◆ REQUESTS ◆
- 1) Decide whether each statement agrees with the Caddy setup notes, answering yes or no and quoting the words from the notes that settle it. (a) Caddy's PKI provider makes the root and intermediate CA chain available on the admin endpoint. (b) The certificate for the www domain comes from `acme_server`. (c) The edge server reverse-proxies to the internal app over plain HTTP.
- 2) Continue the Caddy setup notes from their final bullet.

◆ EXTRACT PROVIDED ◆
--------------------------------

This is possible because the PKI provider in Caddy offers the CA chain (root and intermediate) on the admin endpoint/API. Tell the `issuer` in the `edge_server` the location of the `trusted_roots`.

- It shall listen for the domain `www.${base_subdomain}${base_domain}`, whose certificate will be automated and procured from a public CA which may be Let's Encrypt of ZeroSSL.

- It shall reverse-proxy to `app-1.internal.${base_subdomain}${base_domain}` on HTTPS, use the client-certificate obtained from `acme_server`, and trust the root certificate obtained from `acme_server` of `acme_server` to it can accept the certificate presented by `upstream_server`.

--------------------------------

◆ RAW RECORDS ◆

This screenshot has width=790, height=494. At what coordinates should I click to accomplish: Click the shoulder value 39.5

--------------------------------

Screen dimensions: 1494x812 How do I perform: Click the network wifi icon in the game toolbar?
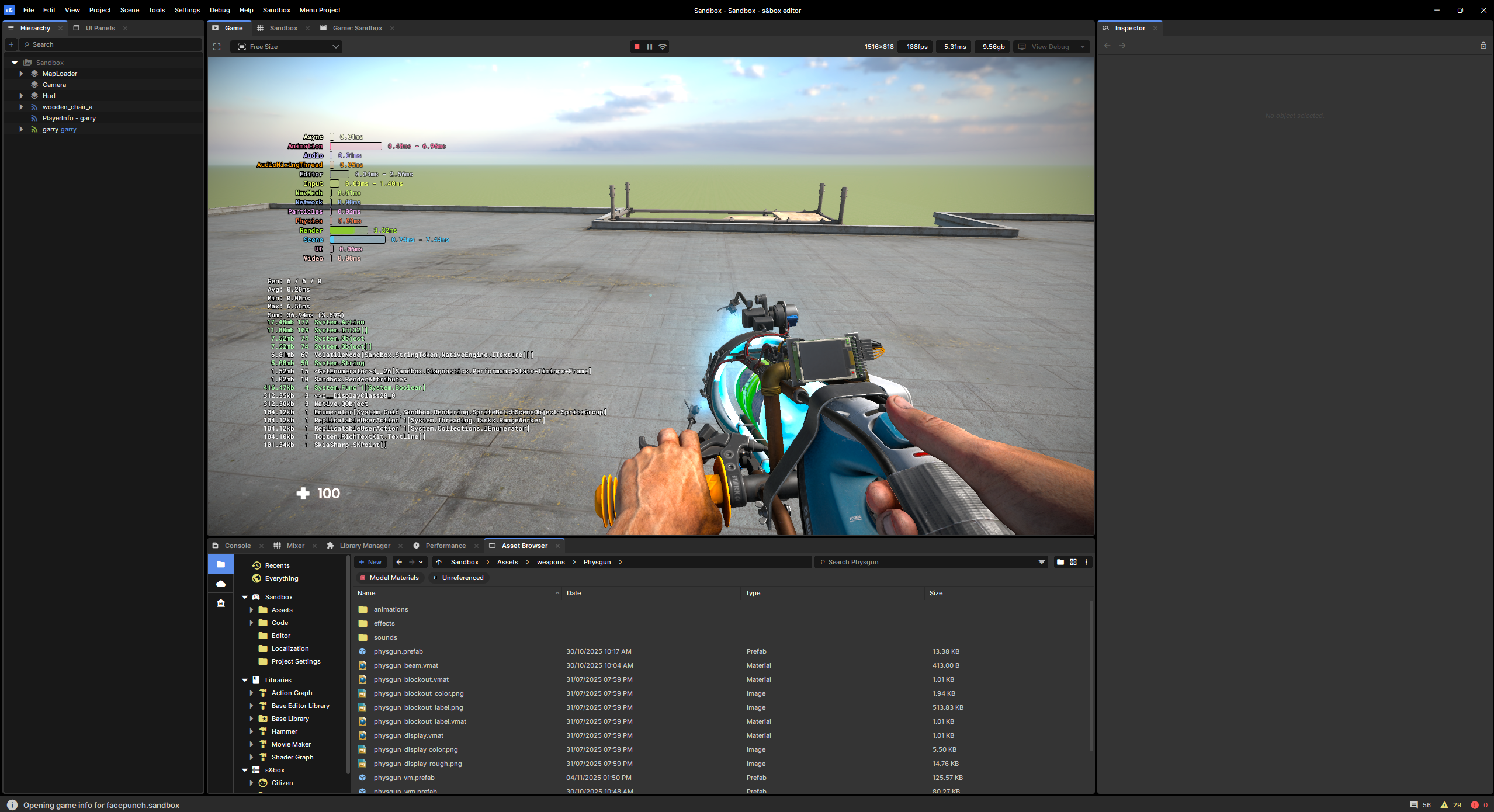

--------------------------------

◆ ANSWERS FOR THE EXERCISE ◆
- 1)
(a) Yes: "the PKI provider in Caddy offers the CA chain (root and intermediate) on the admin endpoint/API"
(b) No: "whose certificate will be automated and procured from a public CA"
(c) No: "It shall reverse-proxy to `app-1.internal.${base_subdomain}${base_domain}` on HTTPS"

- 2)
Note how in the process of setting up the `upstream_server` and `edge_server` we had to obtain the root certificate of the internal CA using the admin API of the `acme_server` Caddy node. There's implicit trust there. However, we can circumvent this by extracting the certificate chain from the shared storage, PostgreSQL, directly. They're stored in the keys `pki/authorities/${ca_name}/root.crt` and `XDG_DATA_HOME/caddy/pki/authorities/${ca_name}/intermediate.crt` in the table `certmagic_data`.

## Feedback to the Caddy team

- In the Caddy configuration of the `acme_server`, I configured the `identity.identifiers.[0]`, but the requests failed due to the same doamin not specified in `origins`. The setup is awkward. I cannot think of a scenario where the identifier is not in `origins`, but perhaps the other way around is possible.